**Aim:** Lay out the items from the line containing "Click the microphone" through the line containing "(x=147, y=237)" as a numbered list, leaving out any blank lines.

**Material for this exercise:**
<<<<

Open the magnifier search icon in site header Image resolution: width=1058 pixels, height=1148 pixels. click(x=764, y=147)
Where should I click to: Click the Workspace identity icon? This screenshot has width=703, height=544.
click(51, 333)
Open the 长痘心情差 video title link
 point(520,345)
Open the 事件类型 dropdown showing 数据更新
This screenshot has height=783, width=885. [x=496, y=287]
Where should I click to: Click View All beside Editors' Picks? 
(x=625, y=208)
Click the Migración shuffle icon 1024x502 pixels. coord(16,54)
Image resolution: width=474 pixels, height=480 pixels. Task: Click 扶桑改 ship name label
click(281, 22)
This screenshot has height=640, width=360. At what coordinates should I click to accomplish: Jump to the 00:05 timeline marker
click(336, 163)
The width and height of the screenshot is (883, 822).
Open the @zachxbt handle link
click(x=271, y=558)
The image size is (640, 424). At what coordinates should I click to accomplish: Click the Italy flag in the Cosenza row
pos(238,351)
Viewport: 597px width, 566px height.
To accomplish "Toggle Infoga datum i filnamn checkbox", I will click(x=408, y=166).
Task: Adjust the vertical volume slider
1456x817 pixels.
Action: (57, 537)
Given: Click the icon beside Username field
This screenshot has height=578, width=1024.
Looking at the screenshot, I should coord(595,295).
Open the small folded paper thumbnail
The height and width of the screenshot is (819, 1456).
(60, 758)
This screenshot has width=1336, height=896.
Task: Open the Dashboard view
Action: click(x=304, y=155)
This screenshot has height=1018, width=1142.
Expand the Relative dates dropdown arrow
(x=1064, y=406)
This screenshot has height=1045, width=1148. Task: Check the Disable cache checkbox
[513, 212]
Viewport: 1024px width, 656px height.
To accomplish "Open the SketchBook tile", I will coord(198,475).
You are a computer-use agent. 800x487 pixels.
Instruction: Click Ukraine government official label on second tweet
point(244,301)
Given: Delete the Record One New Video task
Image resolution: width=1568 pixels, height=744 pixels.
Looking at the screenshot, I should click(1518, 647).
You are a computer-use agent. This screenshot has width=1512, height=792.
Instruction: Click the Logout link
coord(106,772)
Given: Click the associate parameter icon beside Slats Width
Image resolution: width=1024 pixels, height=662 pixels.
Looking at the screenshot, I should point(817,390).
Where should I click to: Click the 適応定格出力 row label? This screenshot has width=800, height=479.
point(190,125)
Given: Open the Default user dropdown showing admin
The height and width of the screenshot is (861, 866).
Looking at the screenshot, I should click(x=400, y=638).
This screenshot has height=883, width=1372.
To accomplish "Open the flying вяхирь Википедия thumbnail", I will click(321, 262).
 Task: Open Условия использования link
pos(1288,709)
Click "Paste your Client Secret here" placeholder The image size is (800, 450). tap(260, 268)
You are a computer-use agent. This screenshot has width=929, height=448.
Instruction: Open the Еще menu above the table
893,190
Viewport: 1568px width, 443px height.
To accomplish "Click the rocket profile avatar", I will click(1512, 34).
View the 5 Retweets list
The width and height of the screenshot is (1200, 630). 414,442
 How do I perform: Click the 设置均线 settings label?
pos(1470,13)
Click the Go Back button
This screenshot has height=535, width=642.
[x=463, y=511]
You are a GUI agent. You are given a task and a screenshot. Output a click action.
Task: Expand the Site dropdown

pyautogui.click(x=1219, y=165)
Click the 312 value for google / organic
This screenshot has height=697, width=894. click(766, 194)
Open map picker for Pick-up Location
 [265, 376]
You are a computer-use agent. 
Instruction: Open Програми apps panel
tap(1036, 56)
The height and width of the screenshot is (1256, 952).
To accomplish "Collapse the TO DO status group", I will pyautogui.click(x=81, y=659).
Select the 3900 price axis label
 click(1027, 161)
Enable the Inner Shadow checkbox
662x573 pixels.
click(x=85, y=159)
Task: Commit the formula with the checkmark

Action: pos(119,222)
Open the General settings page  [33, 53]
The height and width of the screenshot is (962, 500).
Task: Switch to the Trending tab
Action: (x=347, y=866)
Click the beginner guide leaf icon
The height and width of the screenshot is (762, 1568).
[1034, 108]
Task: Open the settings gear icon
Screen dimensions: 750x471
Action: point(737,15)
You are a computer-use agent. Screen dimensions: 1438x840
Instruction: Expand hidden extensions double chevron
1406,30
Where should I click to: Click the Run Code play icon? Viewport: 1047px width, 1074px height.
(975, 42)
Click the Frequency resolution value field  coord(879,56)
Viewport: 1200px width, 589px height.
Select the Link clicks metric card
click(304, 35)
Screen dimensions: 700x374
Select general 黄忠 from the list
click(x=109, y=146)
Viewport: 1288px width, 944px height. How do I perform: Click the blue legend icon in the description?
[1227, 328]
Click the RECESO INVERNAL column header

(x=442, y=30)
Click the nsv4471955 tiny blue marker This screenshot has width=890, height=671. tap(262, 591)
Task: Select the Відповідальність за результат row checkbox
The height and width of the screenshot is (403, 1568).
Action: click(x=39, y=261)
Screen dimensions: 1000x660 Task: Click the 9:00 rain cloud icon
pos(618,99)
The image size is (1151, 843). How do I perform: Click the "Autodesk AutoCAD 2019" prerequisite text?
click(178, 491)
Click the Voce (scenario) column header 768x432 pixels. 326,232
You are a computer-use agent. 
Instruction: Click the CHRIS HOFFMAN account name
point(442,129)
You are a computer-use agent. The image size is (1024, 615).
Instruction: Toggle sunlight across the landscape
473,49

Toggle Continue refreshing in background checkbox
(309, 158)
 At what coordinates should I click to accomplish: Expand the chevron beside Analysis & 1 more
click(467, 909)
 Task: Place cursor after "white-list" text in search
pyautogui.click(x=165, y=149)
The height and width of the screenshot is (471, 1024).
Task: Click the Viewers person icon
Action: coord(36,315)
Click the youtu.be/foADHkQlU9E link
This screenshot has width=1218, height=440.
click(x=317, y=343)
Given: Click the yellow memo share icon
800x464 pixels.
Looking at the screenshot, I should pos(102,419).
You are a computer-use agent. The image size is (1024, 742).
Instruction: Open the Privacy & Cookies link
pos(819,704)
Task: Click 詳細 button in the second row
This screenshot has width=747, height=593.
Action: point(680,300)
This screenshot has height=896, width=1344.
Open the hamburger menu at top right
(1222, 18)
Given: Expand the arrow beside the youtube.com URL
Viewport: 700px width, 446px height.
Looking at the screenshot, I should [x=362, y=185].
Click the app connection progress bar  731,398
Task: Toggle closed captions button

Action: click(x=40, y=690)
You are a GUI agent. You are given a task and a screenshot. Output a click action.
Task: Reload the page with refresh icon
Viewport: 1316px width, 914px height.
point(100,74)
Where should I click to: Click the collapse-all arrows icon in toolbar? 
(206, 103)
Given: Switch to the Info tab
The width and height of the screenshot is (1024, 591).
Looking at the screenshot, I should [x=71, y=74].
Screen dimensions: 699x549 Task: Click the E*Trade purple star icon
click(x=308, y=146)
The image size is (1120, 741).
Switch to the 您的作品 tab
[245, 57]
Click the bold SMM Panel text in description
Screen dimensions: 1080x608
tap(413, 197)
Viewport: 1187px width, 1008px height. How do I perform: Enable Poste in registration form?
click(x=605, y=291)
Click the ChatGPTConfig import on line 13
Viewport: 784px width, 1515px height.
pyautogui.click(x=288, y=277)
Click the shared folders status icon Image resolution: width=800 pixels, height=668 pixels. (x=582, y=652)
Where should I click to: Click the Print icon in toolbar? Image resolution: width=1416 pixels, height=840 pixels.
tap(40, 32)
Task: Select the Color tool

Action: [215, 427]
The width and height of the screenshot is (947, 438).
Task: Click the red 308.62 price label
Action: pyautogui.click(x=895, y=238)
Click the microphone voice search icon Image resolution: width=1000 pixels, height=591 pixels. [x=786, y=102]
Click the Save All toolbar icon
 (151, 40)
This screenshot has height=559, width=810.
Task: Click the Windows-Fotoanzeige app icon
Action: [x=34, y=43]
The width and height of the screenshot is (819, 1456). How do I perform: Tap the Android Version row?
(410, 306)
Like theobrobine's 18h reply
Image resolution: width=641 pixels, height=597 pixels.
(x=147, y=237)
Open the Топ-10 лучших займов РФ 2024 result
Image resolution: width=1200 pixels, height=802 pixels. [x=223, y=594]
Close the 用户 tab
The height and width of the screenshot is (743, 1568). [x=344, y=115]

>>>>

**Exercise answer:**
1. Click the microphone voice search icon Image resolution: width=1000 pixels, height=591 pixels. [x=786, y=102]
2. Click the Save All toolbar icon
3.  (151, 40)
4. This screenshot has height=559, width=810.
5. Task: Click the Windows-Fotoanzeige app icon
6. Action: [x=34, y=43]
7. The width and height of the screenshot is (819, 1456). How do I perform: Tap the Android Version row?
8. (410, 306)
9. Like theobrobine's 18h reply
10. Image resolution: width=641 pixels, height=597 pixels.
11. (x=147, y=237)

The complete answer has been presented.